Galaxies Can't Always Look After Themselves

Here's a picture from my own lousy new camera of something at Comic Con that I've seen better pictures of on various web sites--one of the pods from Guardians of the Galaxy. People talked about the competition between Batman v Superman and Avengers 2 but it felt more like the battle for the hearts and minds of the Con was between the Zack Snyder film and Guardians of the Galaxy--a battle Guardians won so easily I don't think it's a reality most media sites are emotionally equipped to see.

The difference is simple--Batman v Superman gives people what Warner Brothers tells them they want, Guardians of the Galaxy looked like it's serving what people actually want, a creative, fun space adventure film about a group of imperfect friends whose hearts are in the right place. People might be drawn to visit the spectacle of a Superman film, but they want to live in Star Wars or Firefly. An it's that latter sort of thing Guardians of the Galaxy looked like it was, clearly drawing inspiration more from Star Wars than from the far more superhero oriented original comic.

They shut my water off again to-day so I caught an early matinee of the show--the first showing on a Monday but the theatre was packed anyway. I guarantee you won't see that with Batman v Superman.

And it's a good movie. Not as good as it very easily could have been, but as Science Fiction films with Zoe Saldana go, probably the best. And of course Zoe Saldana's in it, though as Gomora, the assassin love interest of protagonist Peter Quill (Chris Pratt), she turns into a dull figure of validation for the male hero--quite self consciously as one scene explicitly shows her taking the role of Peter's mother. Since Peter seems far more John Crichton than Star-Lord, it's a shame the film didn't take a cue from Farscape as far as female characters go.

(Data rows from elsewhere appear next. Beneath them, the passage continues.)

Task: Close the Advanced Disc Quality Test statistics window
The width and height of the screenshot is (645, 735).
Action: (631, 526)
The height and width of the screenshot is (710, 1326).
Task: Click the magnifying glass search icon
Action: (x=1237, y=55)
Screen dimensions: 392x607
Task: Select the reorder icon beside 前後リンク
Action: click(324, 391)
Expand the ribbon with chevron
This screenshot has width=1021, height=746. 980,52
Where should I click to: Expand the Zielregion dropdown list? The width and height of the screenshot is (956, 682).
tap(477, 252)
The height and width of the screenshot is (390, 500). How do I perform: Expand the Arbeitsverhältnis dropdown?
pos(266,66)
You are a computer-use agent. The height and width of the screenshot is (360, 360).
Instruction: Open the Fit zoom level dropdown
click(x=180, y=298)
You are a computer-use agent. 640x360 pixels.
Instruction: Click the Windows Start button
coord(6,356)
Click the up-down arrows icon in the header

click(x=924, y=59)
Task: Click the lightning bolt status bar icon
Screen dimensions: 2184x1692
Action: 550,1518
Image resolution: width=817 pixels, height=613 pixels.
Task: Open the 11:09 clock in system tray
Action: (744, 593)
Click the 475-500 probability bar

That's what the movie reminded me of most strongly--Farscape with its fish out of water human lead character who continually makes Earth pop culture references to the comical consternation of his alien acquaintances. Peter seems slightly more impervious to emotional trauma than John Crichton, though, coming across as generally more shallow and childlike, something I think helped actual children in the audience connect with the movie better, though it ultimately makes his character more light weight.

But this is a movie that needs levity to counterbalance its worst quality which is a sentimentality that comes on like the clumsy lovestruck caress of a drunken sumo wrestler. One minute we're seeing how this is a group of badass escaped convicts, the next they're tearfully talking to each other about the value of friendship. I wish someone had pointed out to director James Gunn that Star Wars never had scenes like that but the idea of camaraderie came across anyway--and it came across a lot better. Mostly I think it comes from filmmakers sharing too much of their experiences as movie people holding hands and being vulnerable with each other rather than stretching their imaginations to find the truth in the people they're playing--basically, the problem here is vanity.

The best parts of the movie are Rocket Raccoon, voiced by Bradley Cooper, and Groot, voiced and performed for motion capture by Vin Diesel. Groot is only able to say, "I am Groot" though Rocket seems to be able to interpret this one sentence to mean a variety of things, much as Han Solo was able to understand a whole language in Chewbacca's growls. Rocket comes across as genuinely hard bitten and his resentment about a history of abuse and people treating him as an animal come across much more effectively than the psychic wounds of any of the other characters. Groot, aside from a lame scene involving fireflies, generally works very well coming from a "less is more" method. Diesel manages to bring across a subtle, contented benevolence in his voice work and his body language, and what the animators give him, aid in this a great deal too.

Another thing that really works for the film are the designs for the ships, planets, and alien worlds, the aesthetics of the technology unabashedly drawing from 2001: A Space Odyssey, Star Wars, and Final Fantasy, satisfyingly creating a feeling of a rough and tumble space opera world.